Verdasco ne verra pas le Final 4 malgré sa victoire

Fernando Verdasco ne verra pas les demi-finales de l’UTS2 malgré sa victoire à la mort subite, ce samedi, face à Dustin Brown. Pour se qualifier, “El Fuego” devait l’emporter 4 quart-temps à 0. C’est donc Corentin Moutet qui termine premier du groupe B et file en demies.

Fernando Verdasco playing UTS2, July 2020

La victoire sans la qualif’. Pour sa première participation à l’Ultimate Tennis Showdown, Fernando Verdasco n’est pas passé loin de se qualifier, ce samedi, pour les demi-finales de l’UTS2, après sa victoire à la mort subite sur Dustin Brown (16-19, 13-20, 20-16, 17-16, 2-1). El Fuego a vu ses espoirs s’envoler dès la perte du premier quart-temps, puisqu’il devait impérativement battre “The Artist” 4 quart-temps à 0 pour aller plus loin dans la compétition. La place de qualifié du groupe B revient à Corentin “The Tornado” Moutet.

Le suspense lié au Final 4 n’aura pas duré longtemps. Après une entame de match plutôt serrée, Brown a douché les espoirs de qualification pour le dernier carré de Verdasco, en remportant le premier quart-temps (18-10) sur un ace en deuxième balle.

En effet, si Brown avait déjà concédé trop de retard au quarter-average pour espérer poursuivre le tournoi, El Fuego avait encore la possibilité de terminer premier du groupe B. Pour cela, l’Espagnol devait obligatoirement réaliser un clean-sheet face à The Artist et remporter le match 4 quart-temps à 0. Malgré un magnifique come-back après la perte des deux premiers quart-temps, Verdasco quitte Sophia-Antipolis, sous une chaleur toujours aussi étouffante.

Brown “ravi” pour Moutet

Le gain du premier quart par Brown a offert le dernier carré de l’UTS2 à Corentin Moutet, vainqueur un peu plus tôt de Benoit Paire sur abandon (4-0).

“Je suis ravi pour Corentin, a même confié l’Allemand après le premier quart-temps.
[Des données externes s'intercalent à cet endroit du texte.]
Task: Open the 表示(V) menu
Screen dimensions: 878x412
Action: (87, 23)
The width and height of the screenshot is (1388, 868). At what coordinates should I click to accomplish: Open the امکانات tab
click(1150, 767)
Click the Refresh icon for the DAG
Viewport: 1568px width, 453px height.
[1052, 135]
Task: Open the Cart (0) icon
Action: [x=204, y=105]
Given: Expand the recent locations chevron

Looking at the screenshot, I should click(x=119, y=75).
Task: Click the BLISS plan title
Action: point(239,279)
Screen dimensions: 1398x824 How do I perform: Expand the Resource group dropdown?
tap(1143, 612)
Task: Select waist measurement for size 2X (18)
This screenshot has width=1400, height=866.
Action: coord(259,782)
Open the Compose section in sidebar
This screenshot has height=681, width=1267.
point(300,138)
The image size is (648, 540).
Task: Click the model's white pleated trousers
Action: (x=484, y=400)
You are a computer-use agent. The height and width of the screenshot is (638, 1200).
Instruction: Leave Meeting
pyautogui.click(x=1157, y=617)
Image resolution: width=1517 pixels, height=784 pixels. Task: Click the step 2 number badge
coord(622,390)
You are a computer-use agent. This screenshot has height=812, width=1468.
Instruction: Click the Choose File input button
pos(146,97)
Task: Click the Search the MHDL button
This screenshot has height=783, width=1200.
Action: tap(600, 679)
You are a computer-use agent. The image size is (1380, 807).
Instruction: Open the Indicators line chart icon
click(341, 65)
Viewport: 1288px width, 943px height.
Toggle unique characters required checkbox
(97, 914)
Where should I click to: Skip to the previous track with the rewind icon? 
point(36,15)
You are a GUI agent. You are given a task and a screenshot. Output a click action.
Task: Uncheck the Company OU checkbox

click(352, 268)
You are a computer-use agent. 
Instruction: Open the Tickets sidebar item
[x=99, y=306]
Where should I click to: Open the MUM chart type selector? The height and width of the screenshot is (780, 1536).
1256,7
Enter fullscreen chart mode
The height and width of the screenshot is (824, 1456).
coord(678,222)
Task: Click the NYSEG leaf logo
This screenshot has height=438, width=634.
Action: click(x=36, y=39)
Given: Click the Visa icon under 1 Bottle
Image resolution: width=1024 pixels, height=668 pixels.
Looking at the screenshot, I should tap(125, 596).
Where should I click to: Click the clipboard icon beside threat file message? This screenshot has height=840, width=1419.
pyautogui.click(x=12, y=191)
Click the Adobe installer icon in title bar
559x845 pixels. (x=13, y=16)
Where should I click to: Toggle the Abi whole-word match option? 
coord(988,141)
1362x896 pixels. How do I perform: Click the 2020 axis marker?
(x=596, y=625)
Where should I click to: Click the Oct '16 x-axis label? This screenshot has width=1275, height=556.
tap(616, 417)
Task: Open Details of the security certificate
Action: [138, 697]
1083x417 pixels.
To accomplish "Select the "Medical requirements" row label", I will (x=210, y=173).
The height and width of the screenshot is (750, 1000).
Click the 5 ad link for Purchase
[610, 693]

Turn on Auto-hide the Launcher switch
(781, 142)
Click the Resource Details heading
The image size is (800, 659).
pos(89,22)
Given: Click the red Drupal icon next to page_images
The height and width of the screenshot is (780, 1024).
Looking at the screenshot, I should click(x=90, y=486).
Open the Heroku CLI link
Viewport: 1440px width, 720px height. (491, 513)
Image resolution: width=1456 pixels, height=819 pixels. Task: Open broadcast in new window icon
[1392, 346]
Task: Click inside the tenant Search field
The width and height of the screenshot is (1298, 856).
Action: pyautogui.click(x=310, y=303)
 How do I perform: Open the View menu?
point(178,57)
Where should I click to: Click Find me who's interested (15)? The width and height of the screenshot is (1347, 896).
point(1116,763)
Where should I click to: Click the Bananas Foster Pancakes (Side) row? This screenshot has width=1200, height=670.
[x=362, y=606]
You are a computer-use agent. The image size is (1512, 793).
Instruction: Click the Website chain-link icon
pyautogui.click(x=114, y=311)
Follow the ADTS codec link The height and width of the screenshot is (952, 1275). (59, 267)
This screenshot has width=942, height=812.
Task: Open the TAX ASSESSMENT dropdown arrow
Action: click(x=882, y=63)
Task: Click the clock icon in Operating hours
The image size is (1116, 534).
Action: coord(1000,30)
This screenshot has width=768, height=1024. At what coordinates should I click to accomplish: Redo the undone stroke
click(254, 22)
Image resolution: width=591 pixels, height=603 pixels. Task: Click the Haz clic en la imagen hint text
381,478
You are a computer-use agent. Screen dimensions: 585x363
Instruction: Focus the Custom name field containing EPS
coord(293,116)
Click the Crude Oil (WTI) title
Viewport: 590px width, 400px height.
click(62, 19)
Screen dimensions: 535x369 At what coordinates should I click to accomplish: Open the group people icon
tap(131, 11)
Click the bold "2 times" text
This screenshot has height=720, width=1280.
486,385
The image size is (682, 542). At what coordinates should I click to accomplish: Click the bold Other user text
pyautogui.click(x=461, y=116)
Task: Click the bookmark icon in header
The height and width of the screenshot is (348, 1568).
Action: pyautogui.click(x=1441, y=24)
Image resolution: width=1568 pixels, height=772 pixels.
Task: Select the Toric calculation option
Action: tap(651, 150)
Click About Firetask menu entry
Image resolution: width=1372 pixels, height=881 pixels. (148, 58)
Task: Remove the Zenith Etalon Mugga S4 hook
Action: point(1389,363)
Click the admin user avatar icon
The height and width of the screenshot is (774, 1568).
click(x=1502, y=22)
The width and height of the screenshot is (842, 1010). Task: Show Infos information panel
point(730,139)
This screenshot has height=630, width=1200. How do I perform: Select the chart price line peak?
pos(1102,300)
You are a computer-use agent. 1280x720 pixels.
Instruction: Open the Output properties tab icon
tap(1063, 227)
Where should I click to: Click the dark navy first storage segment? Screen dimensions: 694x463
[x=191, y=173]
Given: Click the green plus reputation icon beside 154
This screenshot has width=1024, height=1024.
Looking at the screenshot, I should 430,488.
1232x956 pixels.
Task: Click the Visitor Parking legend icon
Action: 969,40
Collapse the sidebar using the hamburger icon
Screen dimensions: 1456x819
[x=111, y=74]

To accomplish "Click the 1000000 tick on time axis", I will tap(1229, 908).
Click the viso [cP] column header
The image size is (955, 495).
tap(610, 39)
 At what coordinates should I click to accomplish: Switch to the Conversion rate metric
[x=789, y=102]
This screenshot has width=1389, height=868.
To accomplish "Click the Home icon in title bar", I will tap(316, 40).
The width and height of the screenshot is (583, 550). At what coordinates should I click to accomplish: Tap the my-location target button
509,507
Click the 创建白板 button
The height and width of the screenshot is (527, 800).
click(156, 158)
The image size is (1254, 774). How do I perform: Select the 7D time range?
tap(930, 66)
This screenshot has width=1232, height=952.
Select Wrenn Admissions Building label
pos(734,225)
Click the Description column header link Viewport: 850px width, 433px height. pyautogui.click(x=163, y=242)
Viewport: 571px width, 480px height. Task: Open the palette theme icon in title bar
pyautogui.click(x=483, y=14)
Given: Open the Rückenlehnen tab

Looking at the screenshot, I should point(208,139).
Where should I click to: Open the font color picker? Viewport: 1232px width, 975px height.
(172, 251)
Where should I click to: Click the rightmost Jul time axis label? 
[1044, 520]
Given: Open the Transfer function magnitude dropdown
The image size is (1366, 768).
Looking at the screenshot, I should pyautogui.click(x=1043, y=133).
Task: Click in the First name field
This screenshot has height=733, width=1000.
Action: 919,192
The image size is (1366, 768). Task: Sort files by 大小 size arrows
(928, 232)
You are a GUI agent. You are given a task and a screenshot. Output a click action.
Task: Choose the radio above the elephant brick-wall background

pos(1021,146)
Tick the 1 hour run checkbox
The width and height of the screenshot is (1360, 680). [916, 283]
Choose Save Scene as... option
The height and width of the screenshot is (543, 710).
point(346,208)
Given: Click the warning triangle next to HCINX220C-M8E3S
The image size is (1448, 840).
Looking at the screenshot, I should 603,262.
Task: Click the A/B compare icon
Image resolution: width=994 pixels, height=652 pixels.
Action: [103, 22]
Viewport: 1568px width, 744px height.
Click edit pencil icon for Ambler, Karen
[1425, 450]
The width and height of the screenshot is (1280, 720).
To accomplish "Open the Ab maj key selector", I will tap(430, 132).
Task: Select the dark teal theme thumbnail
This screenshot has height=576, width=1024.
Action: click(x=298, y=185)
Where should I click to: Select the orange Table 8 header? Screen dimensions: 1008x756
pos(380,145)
C’est un super mec sur et en dehors du court”.

Passée la déception, Verdasco a mis de longues minutes à se remettre en selle. Le temps pour lui de perdre le 2e quart-temps et subir la loi de The Artist, qui n’a jamais aussi bien porté son surnom. Totalement décomplexé et déterminé à faire le show, Brown a offert bien plus qu’un échantillon de sa panoplie de trick-shots. Aces sur seconde, passings spectaculaires, tweeners : tout y est passé, jusqu’à écœurer le vétéran espagnol par ses amorties.

Il a fallu attendre le 3e quart-temps pour entrevoir un sursaut d’orgueil d’El Fuego. “Ce n’est pas facile d’apprécier quand il fait aussi chaud”, a regretté le 52e joueur mondial avant le dernier quart-temps. Malgré une petite baisse de motivation, Verdasco a puisé dans ses ressources pour accrocher une mort subite méritée sur l’ensemble de son parcours à l’UTS2, lui qui n’avait pas disputé la première édition.

Ce n’est qu’un au revoir

“C’était une super expérience d’être ici pour ces deux week-ends, a assuré l’Espagnol après sa victoire. J’ai vraiment aimé ces deux semaines et c’est dommage que ce soit le dernier week-end de compétition parce que ce format est intéressant.” Verdasco repart avec la déception de pas aller au bout de la compétition, mais a apprécié l’aventure, aussi courte eut-elle été.

Quant à The Artist, qui a profité des deux éditions de l’UTS pour retrouver les courts, il a trouvé le format “intéressant pour les fans”, notamment grâce à l’interaction avec les joueurs durant le match. Au final, Brown quitte la Mouratoglou Academy avec un bilan plutôt mitigé (avant-dernier à l’UTS1 et une 3e place de groupe à l’UTS2). Mais ses coups d’éclats n’auront pas laissé indifférents commentateurs et téléspectateurs. L’Allemand a même confié attendre avec impatience la prochaine innovation de Patrick Mouratoglou.